-- What you should do --
Write out an exact copy of the line containing "Screen dimensions: 1034x586" and all lines that follow it in the data below, leaving out pictures.

Supplied data section start

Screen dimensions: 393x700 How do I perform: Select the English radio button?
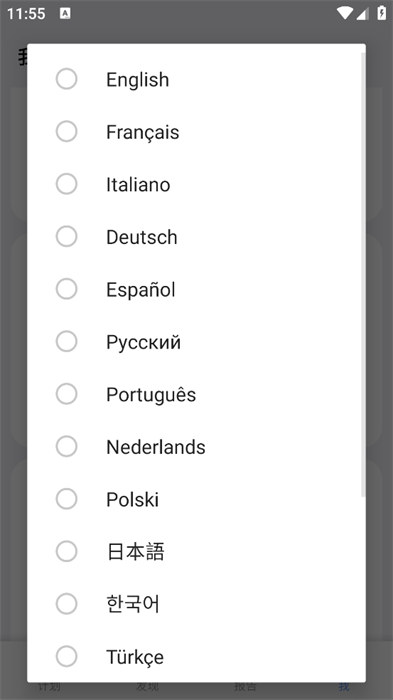pyautogui.click(x=67, y=79)
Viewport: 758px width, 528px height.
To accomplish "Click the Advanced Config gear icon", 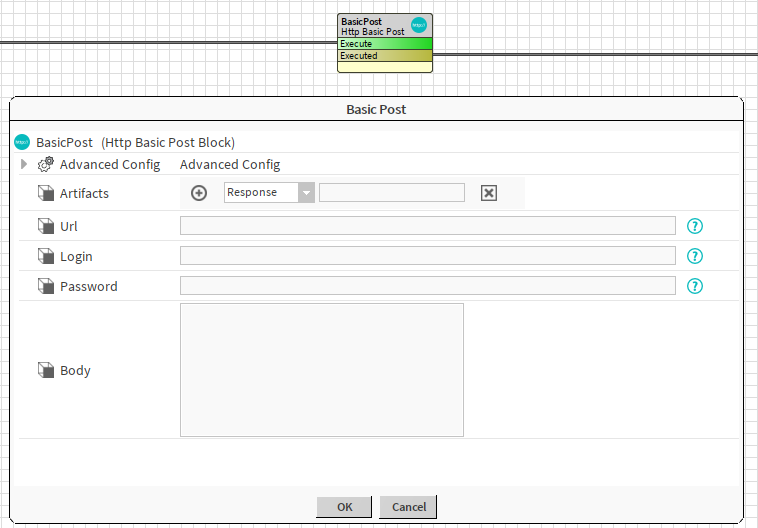I will pyautogui.click(x=45, y=164).
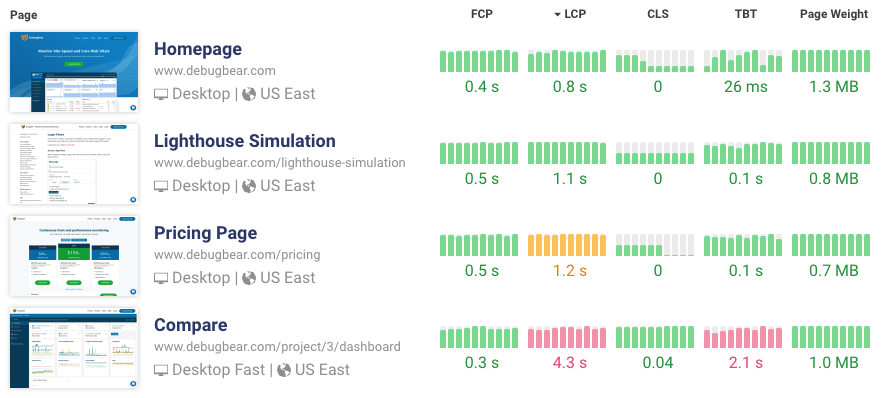
Task: Open the Pricing Page title link
Action: tap(206, 233)
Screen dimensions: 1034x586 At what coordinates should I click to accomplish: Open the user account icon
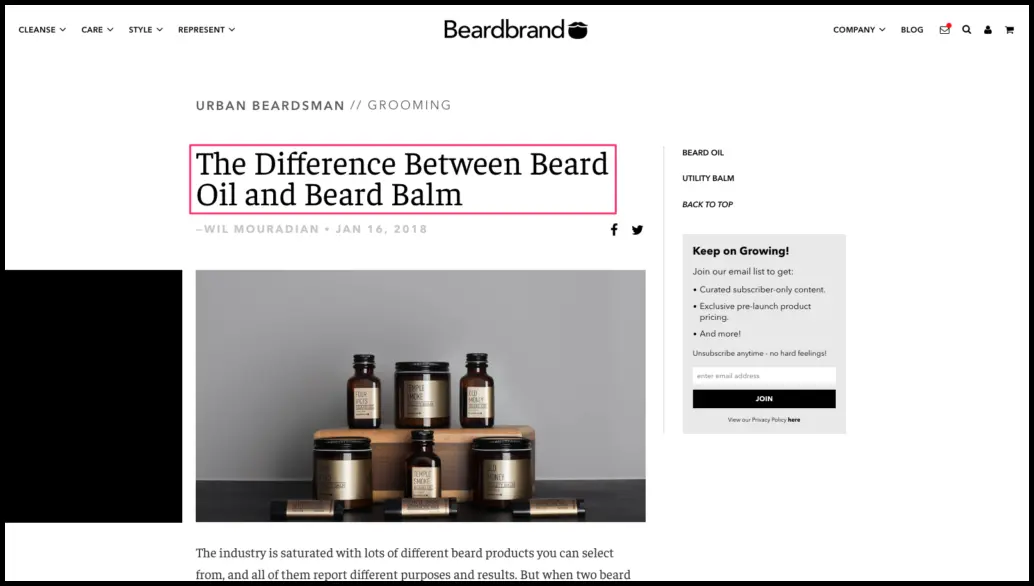click(987, 30)
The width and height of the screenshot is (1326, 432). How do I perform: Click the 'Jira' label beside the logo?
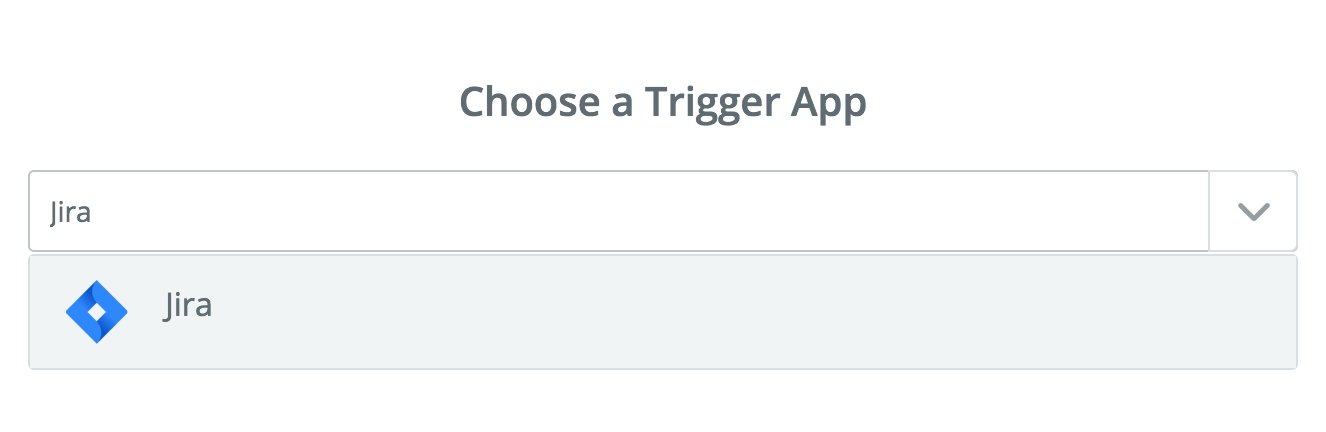(188, 305)
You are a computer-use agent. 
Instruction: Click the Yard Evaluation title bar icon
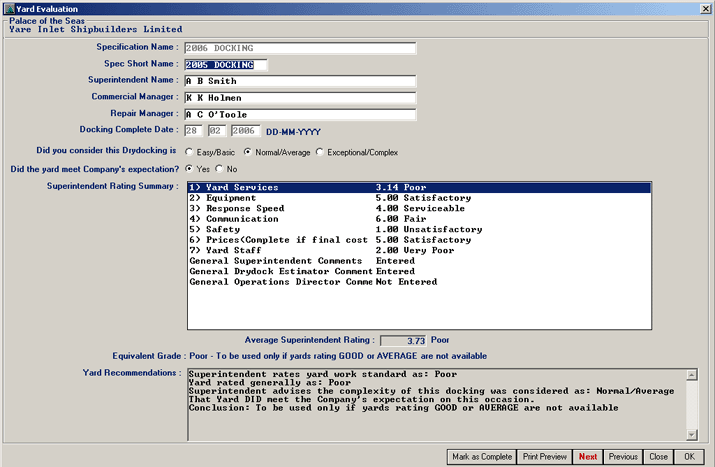[x=8, y=8]
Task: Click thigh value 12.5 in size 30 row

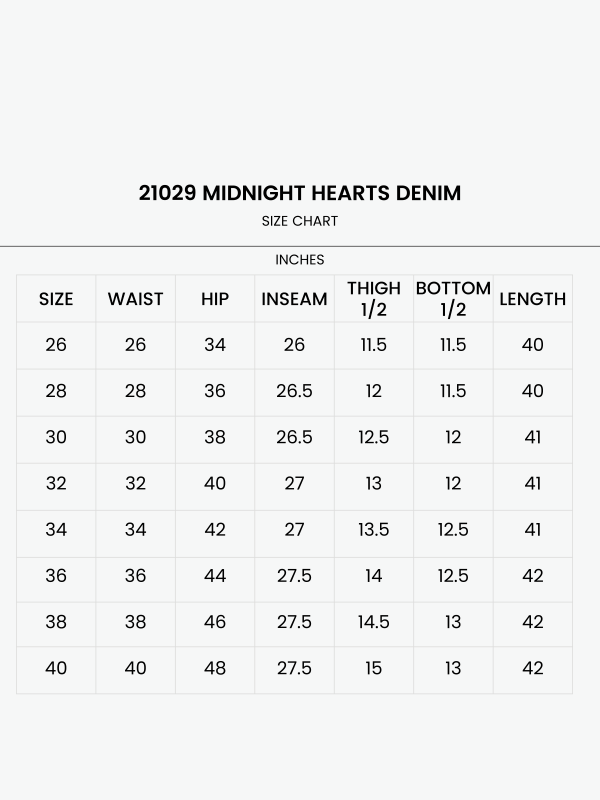Action: coord(374,437)
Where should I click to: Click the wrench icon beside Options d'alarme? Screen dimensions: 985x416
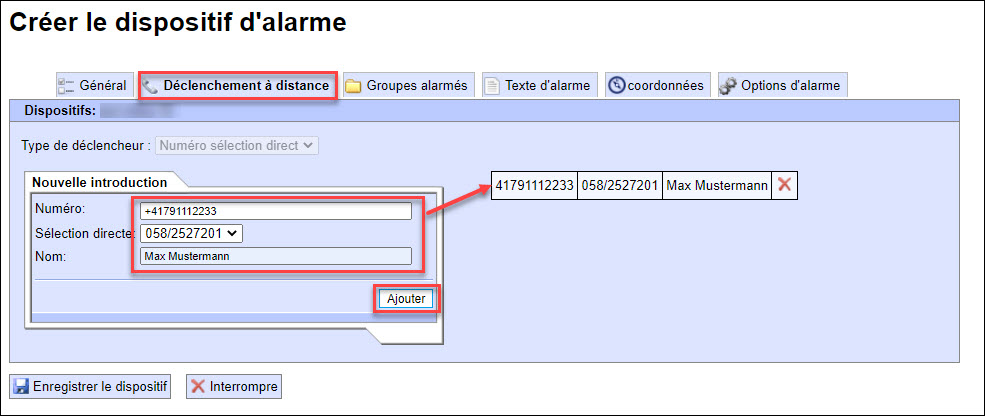[x=728, y=86]
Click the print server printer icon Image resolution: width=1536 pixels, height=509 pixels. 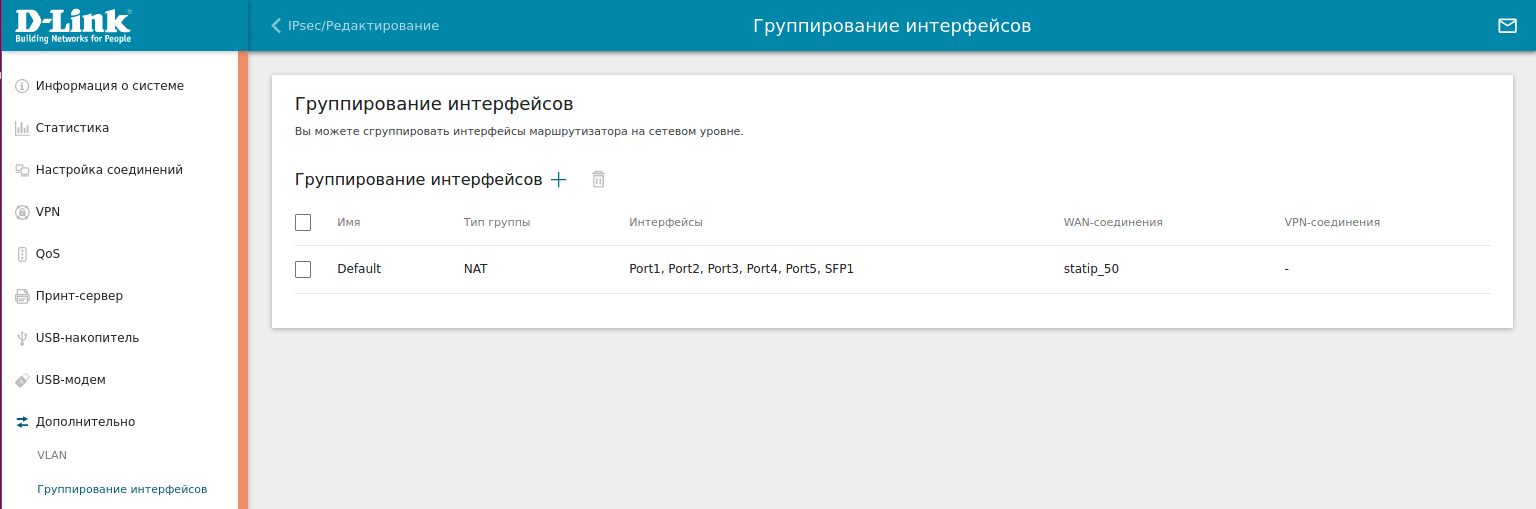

Supplied data section end

-- Task solution --
Screen dimensions: 1034x586 At what coordinates should I click to accomplish: Open the user account icon
click(987, 30)
The width and height of the screenshot is (1326, 432). How do I perform: Click the 'Jira' label beside the logo?
(188, 305)
You are a computer-use agent. 
Instruction: Click the Yard Evaluation title bar icon
[x=8, y=8]
Task: Click thigh value 12.5 in size 30 row

Action: coord(374,437)
Where should I click to: Click the wrench icon beside Options d'alarme? Screen dimensions: 985x416
[x=728, y=86]
Click the print server printer icon Image resolution: width=1536 pixels, height=509 pixels. 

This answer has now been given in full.